- Posted
- Jul 19th 2009
- Mood
I’ve been mulling this over for the past week now... and it’s kinda made me a little depressed....
The more professional work that I do, the less I’m able to communicate to everyone else. I can’t show you all the comic pages I’m working on because I want this second book to sell better than the first one (which you can read all the comics online for free). I want to appeal to everyone so I shouldn’t be talking about politics or political beliefs. I can’t even show you new art that I’ve done because I wanna put it in an art book...
Seems like the more professional you become, the less stuff you’re allowed to show off. And that frustrates me for several reasons.
The first is that I get energized by reading people’s comments. When I was younger, the moment I finished writing a comic I would show it to one of my friends to gauge their reactions. If they laughed or thought it was funny I was doing a good job. If they didn’t then I knew I needed to rework it. That feeling of interdependence with my readers still purveys to this day.

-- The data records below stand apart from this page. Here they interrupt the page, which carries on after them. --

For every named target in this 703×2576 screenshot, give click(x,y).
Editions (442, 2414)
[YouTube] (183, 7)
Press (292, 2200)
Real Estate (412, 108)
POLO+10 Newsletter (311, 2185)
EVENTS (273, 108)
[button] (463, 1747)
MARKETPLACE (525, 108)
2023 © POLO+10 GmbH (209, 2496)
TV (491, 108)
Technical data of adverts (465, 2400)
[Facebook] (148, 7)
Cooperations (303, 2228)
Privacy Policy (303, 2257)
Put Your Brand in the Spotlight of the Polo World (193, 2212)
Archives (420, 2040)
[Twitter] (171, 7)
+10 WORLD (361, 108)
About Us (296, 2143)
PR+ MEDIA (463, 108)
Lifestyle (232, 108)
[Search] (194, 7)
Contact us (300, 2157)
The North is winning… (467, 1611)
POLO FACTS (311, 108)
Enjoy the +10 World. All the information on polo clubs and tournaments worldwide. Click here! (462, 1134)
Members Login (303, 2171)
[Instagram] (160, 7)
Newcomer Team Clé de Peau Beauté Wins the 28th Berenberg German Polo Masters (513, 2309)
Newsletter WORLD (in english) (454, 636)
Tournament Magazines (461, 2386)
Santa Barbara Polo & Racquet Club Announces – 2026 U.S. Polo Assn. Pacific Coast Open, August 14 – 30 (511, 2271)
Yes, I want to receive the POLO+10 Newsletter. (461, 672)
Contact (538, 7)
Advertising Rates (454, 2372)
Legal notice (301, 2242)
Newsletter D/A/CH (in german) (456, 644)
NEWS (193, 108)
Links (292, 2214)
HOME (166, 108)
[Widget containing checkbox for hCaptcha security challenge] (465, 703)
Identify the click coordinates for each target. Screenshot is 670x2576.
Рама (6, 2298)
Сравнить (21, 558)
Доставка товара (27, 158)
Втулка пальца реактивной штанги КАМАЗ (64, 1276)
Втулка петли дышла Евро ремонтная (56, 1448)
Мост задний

I have this feeling that I don’t really know what’s “funny” anymore and that my readers do, so watching people react to my comics helps motivate me to make more.
I don’t like going for too long without showing something. Back in 1999-2001, I use to chat on AIM with the “real” Alex Ze Pirate. She would suggest and idea and I would draw it. We worked out almost 300 pirate pictures this way (some of which I used in the photo album a little while ago). Because I was obsessive about keeping my files on my computer so perfect, I actually created a directory where every month for those 3 years had a folder, and each drawing made in their respective months were sorted and filed away. In this primitive fashion I was able to see when my peak art times were and to challenge myself to draw more than the previous month. But as time went on I found that I was drawing less and less, almost to the point of 1 or 2 drawings every 3 months, which upset me. I don’t like feeling like that, as I get depressed easily. I feel the best when I have accomplished a lot. And while it’s true I’m technically accomplishing quite a bit with my comics, I can’t show anyone any of it so it feels like I’m not.
So as I get more professional, releasing new books and signing contracts and the like, I’m struck with how much I’m not allowed to show anyone. Life as always felt like a bit “show and tell” session to me, and restricting that really frustrates and depresses me. The only solution I can think of is to make extra comics and pictures which are OK to show online to compensate for the plethora of work not allowed to be shown at all. But that requires working even HARDER than I am now. Sigh....
I dunno... just something I’ve been thinking about lately...
1000oclock Says:
A technique some professional artists use to show their work free is to make an inferior copy, such as the draft version or the version before being colored. This way you can have your cake and eat it too.
Ceilidh of One Says:
I feel the same way, honestly. My family has been pressuring me to stop posting my work online so I can sell it when I finally finish something... but without feedback and reactions from readers, I never feel motivated to finish anything. When I went to school, I'd carry a massive binder with me containing all my comics, and I'd show anybody willing to look. People like us thrive on reader approval.
I had similar sadness a few years ago, when I found out that by doing better art, it took a lot longer to make it. Once upon a time, I could draw a comic page every couple days. When it suddenly started taking two weeks to finish a page, I got really frustrated because I didn't want to show off incomplete works to people.
I don't know if there's a "cure" for feeling like this... We want immediate responses to our work, but we still wanna be able to sell it in the end...
ochahane Says:
I'm going to fail if I do become a professional artist.. D: If I don't end up at least showing it to a couple of people I feel empty and gross inside.
WHYY.
But I guess it's for the better, so you get more money out of it.. xC;
henrythedog1 Says:
You say you gain energy from showing people the work. Well my opinion is you can share all of the comics to a select few people that you trust/value their opinion of. Show them the entire thing all that your doing in a private fashion. But as you want to sell more i would also make sure those people are willing to purchase your book basicaly people who bought the first book even though they saw all of the comics online already. You said you showed it to a friend. That is also a good way to do this. Show it to a select few that you value the opinion of and use that as a growth and insperation. This is just my opinion on this matter. (sorry for spelling and grammar errors.)